Ukhueduan, a native of Nigeria who came to UMD by way of St. Michael, Minn., had a chance to find out, at least in part, along with other students in general biology lab this week.
Guided by teaching assistant William Chen, a New Zealander who came to UMD to study moose, the students looked through microscopes Friday at Daphnia, aka water fleas. They saw the effect on the Daphnia of water contaminated for 24 hours with one of four different types of cigarette filters: nonsmoked with just the filter; nonsmoked with residual tobacco; smoked with just the filter; and smoked filters with residual tobacco.
A cigarette butt discarded in the gutter most likely will be in the latter category, said Pat Schoff, a research associate at UMD and the Natural Resources Research Institute, who designed the lab and obtained federal funding. It’s also the hardest on Daphnia, as the students would quickly see through their microscopes.
“The Daphnia, their heartbeats were super irregular,” said Nick Peterson, a freshman from St. Paul. “They’ll be going really fast and then almost seem to stop or really slow down.”
Schoff responded, “That’s a really interesting result, that irregular heartbeat.”

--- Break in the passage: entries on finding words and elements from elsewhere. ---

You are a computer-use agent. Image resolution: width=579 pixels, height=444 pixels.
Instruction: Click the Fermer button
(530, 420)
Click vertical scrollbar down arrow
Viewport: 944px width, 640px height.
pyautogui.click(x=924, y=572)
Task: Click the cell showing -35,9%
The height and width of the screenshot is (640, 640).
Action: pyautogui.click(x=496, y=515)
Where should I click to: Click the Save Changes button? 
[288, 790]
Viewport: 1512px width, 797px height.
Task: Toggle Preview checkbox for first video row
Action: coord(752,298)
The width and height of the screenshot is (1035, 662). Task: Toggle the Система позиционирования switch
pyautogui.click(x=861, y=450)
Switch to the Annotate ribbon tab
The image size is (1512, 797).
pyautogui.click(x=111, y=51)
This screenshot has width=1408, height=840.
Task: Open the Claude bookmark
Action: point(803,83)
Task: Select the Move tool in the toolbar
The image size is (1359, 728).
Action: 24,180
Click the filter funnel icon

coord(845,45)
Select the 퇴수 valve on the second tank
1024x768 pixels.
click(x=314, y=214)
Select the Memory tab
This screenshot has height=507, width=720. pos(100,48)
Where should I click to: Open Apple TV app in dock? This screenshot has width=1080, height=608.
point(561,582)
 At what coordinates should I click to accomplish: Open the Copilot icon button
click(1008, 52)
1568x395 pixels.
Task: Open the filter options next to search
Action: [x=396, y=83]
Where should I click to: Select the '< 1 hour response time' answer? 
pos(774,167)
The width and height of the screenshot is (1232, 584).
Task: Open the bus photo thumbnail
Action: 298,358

Glancing through his notes after class, Luke Nelson, a freshman from Elk River, Minn., reported fast, regular action from Daphnia in the least contaminated sample. But “there was one that had two filters, and they were very slow and not coordinated at all.”
The findings are relevant, Schoff said, because the cigarette butts tossed to the ground don’t stay there.
“What we’re trying to do is get the message across that you throw that cigarette butt into the gutter, it will be picked up by water coming by rain, and sooner or later the chemicals that we get out of here, we’re going to get the same chemicals in our streams and lakes.”
He was pointing at sickly-colored beakers of water in a refrigerator in the lab’s supply room.
Many of the students got involved firsthand as volunteers in the Great Lakes Aquarium’s Beach Sweep on Sept. 24. As part of the three-year grant Schoff obtained, a UMD student was hired to coordinate the sweep of Lake Superior beaches and tributaries last year and this year. First-year biology students weren’t required to participate, although there was extra credit for those who did, Schoff said.
The students found trash of all sorts. “I felt kind of sad because of what we picked up,” Ukhueduan said. “We picked up plastic bags, we picked up condoms, we picked up different kinds of stuff.”
But the cigarette butts were the most prevalent, she said. “It was gross. I didn’t even want to touch them.”
Some of the cigarette butts the students gathered were used in this week’s experiments. Schoff knew there would be an ample supply.
“The major item of trash collected in any of these beach sweep efforts is cigarette butts,” he said. “This puts it on a very visceral level for the students, because they can actually see it themselves.”
The grant was supposed to provide $45,000 a year for three years. Schoff used it to coordinate a cluster of programs at UMD, Lake Superior College, the University of Wisconsin-Superior and Northland College, all involving hands-on experience in environmental projects.
The grant is in its second year. But funding was cut off in this year’s federal budget deal, Schoff said, leaving the program only partially funded this year and with no funding next year.
“We’re trying to figure out how to keep it going,” Schoff said. “Frankly, we’re not sure what we’ll do for the third year.”
UMD will have introductory biology labs regardless. But Schoff said he likes the extras the grant provided.
“It’s a really nice connection between the university and the community,” he said. “Students get their hands dirty, and they actually provide a service.”
John Lundy is a reporter at the Duluth (Minn.) News Tribune, which is owned by Forum Communications Co.